I was browsing on the G.W. site and saw a dragon figure

http://uk.games-workshop.com/storefront/store.uk?do=Individual&code=99110299037&orignav=13

I was wondering if anyone had seen it, and wether it was nice/ugly smaller than the HE dragon ect..


----------



## effigy22 (Jun 29, 2008)

Its much smaller, about half the size i think.


----------



## crocodilesoldier (Aug 29, 2008)

Erk smaller! Would it do for a dragon mage?


----------



## Gharof von Carstein (May 19, 2008)

get the HE dragon. its the nicest model iv ever seen for the price, not to mention its a reasonable size and most riders will fit it. its easily customisable. im going to get it pretty soon to turn it into a zombie dragon for my lord to ride in 3 and 4k battles


----------



## effigy22 (Jun 29, 2008)

As a moon dragon with the right colour scheme... maybe... as its neck is a little bit skinny so you might have to do quite a bit of modelling on it, but then theres the risk it not looking right.


----------



## crocodilesoldier (Aug 29, 2008)

Ive got a HE dragon for me cheeky prince, but was looking for sommit different for the mage ( for when the points get stepped up, as viking75 is already wanting to host more)


----------



## trickle (Sep 14, 2008)

Reaper has lots of cool dragons.

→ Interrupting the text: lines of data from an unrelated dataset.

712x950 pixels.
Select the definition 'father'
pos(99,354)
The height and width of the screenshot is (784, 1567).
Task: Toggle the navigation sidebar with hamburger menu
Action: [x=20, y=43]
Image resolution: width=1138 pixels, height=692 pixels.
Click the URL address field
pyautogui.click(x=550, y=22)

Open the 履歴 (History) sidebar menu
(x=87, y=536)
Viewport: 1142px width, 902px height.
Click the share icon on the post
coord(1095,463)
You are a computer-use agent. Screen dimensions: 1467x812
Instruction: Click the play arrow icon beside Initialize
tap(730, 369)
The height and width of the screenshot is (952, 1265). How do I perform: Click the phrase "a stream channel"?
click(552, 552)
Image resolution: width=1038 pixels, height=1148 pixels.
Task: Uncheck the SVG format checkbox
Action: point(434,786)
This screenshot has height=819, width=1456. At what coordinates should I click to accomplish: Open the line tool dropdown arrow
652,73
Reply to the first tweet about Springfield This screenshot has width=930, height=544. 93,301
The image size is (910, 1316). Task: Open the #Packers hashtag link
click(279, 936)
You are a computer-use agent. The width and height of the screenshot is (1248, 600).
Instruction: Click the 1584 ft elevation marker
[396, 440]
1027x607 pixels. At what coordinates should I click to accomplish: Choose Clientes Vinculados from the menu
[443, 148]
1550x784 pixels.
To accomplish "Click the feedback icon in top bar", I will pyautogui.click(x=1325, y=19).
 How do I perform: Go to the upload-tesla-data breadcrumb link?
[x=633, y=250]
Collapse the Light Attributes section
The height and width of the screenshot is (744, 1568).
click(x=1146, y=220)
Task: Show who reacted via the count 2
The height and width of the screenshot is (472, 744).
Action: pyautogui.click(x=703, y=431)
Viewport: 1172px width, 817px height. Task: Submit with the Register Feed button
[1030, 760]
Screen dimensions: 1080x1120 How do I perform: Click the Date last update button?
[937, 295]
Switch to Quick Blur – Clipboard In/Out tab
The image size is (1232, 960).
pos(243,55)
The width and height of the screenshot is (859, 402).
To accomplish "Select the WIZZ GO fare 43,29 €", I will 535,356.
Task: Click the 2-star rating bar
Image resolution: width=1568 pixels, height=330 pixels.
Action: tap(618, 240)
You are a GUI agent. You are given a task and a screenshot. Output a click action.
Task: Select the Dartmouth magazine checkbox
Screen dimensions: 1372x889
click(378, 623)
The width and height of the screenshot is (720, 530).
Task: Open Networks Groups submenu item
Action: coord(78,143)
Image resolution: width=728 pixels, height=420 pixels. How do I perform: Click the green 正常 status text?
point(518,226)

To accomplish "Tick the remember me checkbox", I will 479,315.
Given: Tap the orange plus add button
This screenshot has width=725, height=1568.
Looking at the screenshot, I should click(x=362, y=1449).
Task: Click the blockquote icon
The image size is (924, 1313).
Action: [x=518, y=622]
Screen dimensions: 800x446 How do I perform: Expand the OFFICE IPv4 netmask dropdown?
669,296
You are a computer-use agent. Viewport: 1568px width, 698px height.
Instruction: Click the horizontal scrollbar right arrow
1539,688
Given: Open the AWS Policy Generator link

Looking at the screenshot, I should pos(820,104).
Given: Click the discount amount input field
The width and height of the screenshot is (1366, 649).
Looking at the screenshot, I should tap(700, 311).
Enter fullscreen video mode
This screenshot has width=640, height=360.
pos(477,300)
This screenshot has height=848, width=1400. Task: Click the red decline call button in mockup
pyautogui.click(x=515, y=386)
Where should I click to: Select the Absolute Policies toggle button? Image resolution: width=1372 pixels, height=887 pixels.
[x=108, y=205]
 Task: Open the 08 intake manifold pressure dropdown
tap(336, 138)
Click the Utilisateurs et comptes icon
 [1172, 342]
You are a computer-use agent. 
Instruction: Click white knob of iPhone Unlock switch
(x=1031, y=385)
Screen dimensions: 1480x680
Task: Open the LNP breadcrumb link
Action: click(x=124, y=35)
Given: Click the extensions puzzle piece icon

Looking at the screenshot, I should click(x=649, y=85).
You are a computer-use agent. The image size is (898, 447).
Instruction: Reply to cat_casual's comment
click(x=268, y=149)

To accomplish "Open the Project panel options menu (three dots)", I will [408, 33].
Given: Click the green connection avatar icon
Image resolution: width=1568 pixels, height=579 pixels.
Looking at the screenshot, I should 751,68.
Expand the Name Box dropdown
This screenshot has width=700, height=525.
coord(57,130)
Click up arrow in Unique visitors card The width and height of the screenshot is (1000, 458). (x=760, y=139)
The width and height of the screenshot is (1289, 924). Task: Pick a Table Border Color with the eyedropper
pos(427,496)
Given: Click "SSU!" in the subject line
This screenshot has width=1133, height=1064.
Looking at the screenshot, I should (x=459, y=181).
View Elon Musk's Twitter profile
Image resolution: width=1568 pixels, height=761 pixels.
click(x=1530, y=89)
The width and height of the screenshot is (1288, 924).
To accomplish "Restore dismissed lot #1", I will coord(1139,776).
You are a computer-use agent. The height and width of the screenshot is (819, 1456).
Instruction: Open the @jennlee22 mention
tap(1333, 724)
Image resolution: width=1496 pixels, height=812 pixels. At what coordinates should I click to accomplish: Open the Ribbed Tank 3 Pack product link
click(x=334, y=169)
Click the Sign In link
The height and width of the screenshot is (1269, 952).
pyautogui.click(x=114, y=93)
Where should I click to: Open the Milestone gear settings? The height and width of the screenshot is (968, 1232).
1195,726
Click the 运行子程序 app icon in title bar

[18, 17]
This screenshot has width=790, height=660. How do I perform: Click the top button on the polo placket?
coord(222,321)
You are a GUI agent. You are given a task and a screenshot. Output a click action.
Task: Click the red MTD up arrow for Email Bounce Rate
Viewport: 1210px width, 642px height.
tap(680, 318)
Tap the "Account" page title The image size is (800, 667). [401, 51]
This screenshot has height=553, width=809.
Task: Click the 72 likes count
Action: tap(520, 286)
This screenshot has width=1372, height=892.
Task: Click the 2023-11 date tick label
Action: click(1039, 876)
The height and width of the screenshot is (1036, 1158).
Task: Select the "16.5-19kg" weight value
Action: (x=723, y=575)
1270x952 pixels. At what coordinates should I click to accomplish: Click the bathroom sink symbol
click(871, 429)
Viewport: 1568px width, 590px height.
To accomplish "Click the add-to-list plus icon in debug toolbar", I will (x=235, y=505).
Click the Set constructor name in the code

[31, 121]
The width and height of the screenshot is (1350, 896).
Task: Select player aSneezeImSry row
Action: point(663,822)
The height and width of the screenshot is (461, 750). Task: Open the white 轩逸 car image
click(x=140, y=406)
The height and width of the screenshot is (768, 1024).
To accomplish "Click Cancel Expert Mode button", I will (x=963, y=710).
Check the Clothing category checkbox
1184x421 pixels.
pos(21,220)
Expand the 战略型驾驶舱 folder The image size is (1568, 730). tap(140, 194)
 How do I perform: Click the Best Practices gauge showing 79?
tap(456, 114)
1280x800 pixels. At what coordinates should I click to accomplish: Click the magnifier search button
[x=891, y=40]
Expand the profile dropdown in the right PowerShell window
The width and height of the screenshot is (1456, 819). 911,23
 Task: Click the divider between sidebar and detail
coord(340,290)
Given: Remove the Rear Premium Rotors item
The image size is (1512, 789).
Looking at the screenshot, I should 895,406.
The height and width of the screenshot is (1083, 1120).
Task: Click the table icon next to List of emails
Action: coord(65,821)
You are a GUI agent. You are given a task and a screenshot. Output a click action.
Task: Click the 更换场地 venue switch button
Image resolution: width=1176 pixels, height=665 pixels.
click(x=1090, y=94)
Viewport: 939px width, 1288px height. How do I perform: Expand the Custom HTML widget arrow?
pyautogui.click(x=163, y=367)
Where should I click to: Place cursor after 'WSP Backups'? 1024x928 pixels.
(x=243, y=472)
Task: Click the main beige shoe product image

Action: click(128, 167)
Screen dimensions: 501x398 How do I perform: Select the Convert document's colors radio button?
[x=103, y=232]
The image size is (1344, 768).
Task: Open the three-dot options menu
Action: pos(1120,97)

Have you checked them out?


----------



## jigplums (Dec 15, 2006)

ive not seen it in the flesh so to speak, but could make a nice altenative model. maybe try popping into a gw where they have some older hobbiests as they may remember the dragon


----------



## Jezlad (Oct 14, 2006)

"maybe try popping into a gw where they have some older hobbyists as they may remember the dragon"

I tried that yesterday and was immediately accosted by an 80's throwback telling me the new marine codex is awesome. (Even though its rammed the metaphorical nail through the heart of my entire Marine play style).

Kick back, roll a few lascannon dice. Laugh. Roll a few assault cannon dice. Laugh louder. Cheer ROOT ROOT ROOT. Win the game.


----------